Meta#Grid

A blog about meta data, BI and data warehousing

Features

Basics

Business rules
  • Keyfigures / Measures: Definition of calculations, formulas, aggregations
  • Attributes: Write down deep hidden knowledge about extracting information of attributes.
    Example: If an product number has a leading „s“ it is only sold via online shop. Define (pseudo-) code to extend your business knowledge to gather information out of your data
Technical Information
  • Sourcesystems: Create a list of sourcesystems (on-prem or cloud) you already use or want to use to extract data and make use of it in a data warehouse or business intelligence system (this may also be cloud references like Google Analytics etc.)
  • Databases: List all databases (relational, big data, graph, …) or webservices that provide or holds data. Also your data warehouse or big data/data lake should be in this list
  • Tables and fields: From relational tables in a database to simple flatfiles; all fields which are avaiable or shall be avaiable in the future are defined here.
    GDPR relavant data are flagged.
  • Tools: If the infrastructure gets bigger, different tools of different vendores are in use. meta#grid holds a list of them to be referenced in different items.
Presentation and Data Movement
  • Data Transfer Processes: All data which are transferred, extracted or modified is listed at one place. ETL jobs, stored procedures, scripts (PowerShell, Bash, Python, Perl, …) are collected in this group
  • Data Delivery Objects: All reports, lists, exports (XLSX, CSV, …), Dashboards, KPI Cockpits are listed in this group to have a summary of all presentations of data
  • Schedulings: In most of the cases jobs (ETL, report bursting, …) are configured to run unattended. The schedules can be defined at this place (cron jobs entries, Apache Airflow items, Microsoft SQL Server Agent Jobs, …)
Relations
  • Mappings: All items can be linked to each other to get a connection.
  • Dependencies: Define parent child relations
  • Business glossary: Define and share vocabulary used in your organisation
  • Brackets: Define synonyms of field names or measures with different spelling (via patterns) or group context based fields/information together (e. g. GDPR relevant fields in your data warehouse)
  • URLs: Define URLs to locate to external items like intranet sites (Microsoft SharePoint, Confluence, Wiki), tickets (JIRA, GitHub Issues) or files on a shared drive
Organisation

Contacts and Contagsgroups: Add contacts of your company or external member which are relevant.

Examples:

  • [Contact Group] Sales Department which are using several data marts and reports
  • [Contact] Data owner of a marketing report in sweden
  • [Contact] ETL developer
  • [Contact] Business analyst in USA which make use of the controlling data of several OLAP cubes

Good to know

  • Multi-User, multi-roles (need to know security implementation)
  • Perspectives: Multi-Language and Speech (you can define your own wording)
  • Multi client and project independent data
  • Automatic history of changes (nothing is lost)
  • Robust relational database to hold all the data
  • Export data as CSV, XML or JSON files
  • Create, edit, comment everything
  • Link each item (map object to object)
  • Bulk load from source systems (extract metadata from databases and Business Intelligence software)
  • Tag every item with global, projectspecific and personal keywords
  • Brackets: Create synonyms or aliases for objects with different spelling

Tagging


Need to know / user roles


Perspectives

meta#grid is targeted to be general purpose.

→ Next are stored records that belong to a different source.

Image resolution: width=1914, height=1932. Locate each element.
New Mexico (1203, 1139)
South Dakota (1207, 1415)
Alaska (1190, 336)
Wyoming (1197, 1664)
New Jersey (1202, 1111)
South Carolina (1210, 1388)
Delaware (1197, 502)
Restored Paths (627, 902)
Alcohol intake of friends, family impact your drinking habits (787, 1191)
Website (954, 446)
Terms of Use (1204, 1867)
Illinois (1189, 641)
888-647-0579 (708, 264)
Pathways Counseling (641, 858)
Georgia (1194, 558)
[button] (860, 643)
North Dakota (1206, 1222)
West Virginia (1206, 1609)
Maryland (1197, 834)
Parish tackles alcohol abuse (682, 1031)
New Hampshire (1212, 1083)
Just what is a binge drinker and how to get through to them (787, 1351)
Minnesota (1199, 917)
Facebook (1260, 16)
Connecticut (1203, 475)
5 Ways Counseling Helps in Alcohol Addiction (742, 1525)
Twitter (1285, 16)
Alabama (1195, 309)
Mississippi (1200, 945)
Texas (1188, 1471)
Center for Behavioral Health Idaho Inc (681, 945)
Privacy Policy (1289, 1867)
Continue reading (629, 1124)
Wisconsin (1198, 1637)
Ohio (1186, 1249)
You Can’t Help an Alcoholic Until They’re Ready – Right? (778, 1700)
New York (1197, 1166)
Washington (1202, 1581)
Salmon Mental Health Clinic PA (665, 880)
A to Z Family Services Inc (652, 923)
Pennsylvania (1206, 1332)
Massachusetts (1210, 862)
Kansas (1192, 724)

This means, that the items have a general naming convention.

Example: ETL items are grouped as „Data transfer processes“. If your users need a more specific wording you can change the perspective to language-tool-translation like „Informatica español“ or „Microsoft SSIS Deutsch“ to see spanish or german descriptions.

This can be customized to be the speech of your line-of-business from consumer to developer.

Especially in big companies or multi-project environments each department is addressed.


Brackets

Different departments, sourcesystems, projects, … leads to different field names over the time.

Example: The field containing „address“ has different spellings and it is hard to find all fields containing the same content over different sourcesystems.

With brackets you can group fields together with the same content to easy find them.

This can also be used to find fields containg GDPR relevant data in one click. Simple create a bracket which finds all fields with the patterns „surname“, „firstname“, „f_name“, „day of birth“, „birthday“.


Link everything to everything

Create line age where physically not present.

Do you have a URL to a intranet site which descriptes a process which is measures by a KPI? Link the meta#grid defined KPI to the URL. Otherwise is the URL automatically back linked to the KPI.

Does a field in the ERP act as source (e. g. SAP) for a dimension in the data warehouse (e. g. Snowflake database) which is transferred via ETL (e.g. Talend)? Those different systems do not have a physical connection or foreign key relation. Map those items together and see them in one simple list.

On the other hand are foreign keys automatically mapped if extracted with the bulk loader e. g. from a relational database. No manual work is needed if a physical relation already exists.